## [To do]
Take the line that has "Given: Expand the 开通会员 membership dropdown" and all the lines that come after it in the records, and write them out again exactly. Add no other line.

*** Opening of Entries supplied ***

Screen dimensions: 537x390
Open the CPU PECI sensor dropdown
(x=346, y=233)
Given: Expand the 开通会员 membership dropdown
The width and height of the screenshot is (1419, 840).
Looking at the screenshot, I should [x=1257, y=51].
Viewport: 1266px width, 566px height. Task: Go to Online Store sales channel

*** Close of Entries supplied ***

## [Solution]
Given: Expand the 开通会员 membership dropdown
The width and height of the screenshot is (1419, 840).
Looking at the screenshot, I should [x=1257, y=51].
Viewport: 1266px width, 566px height. Task: Go to Online Store sales channel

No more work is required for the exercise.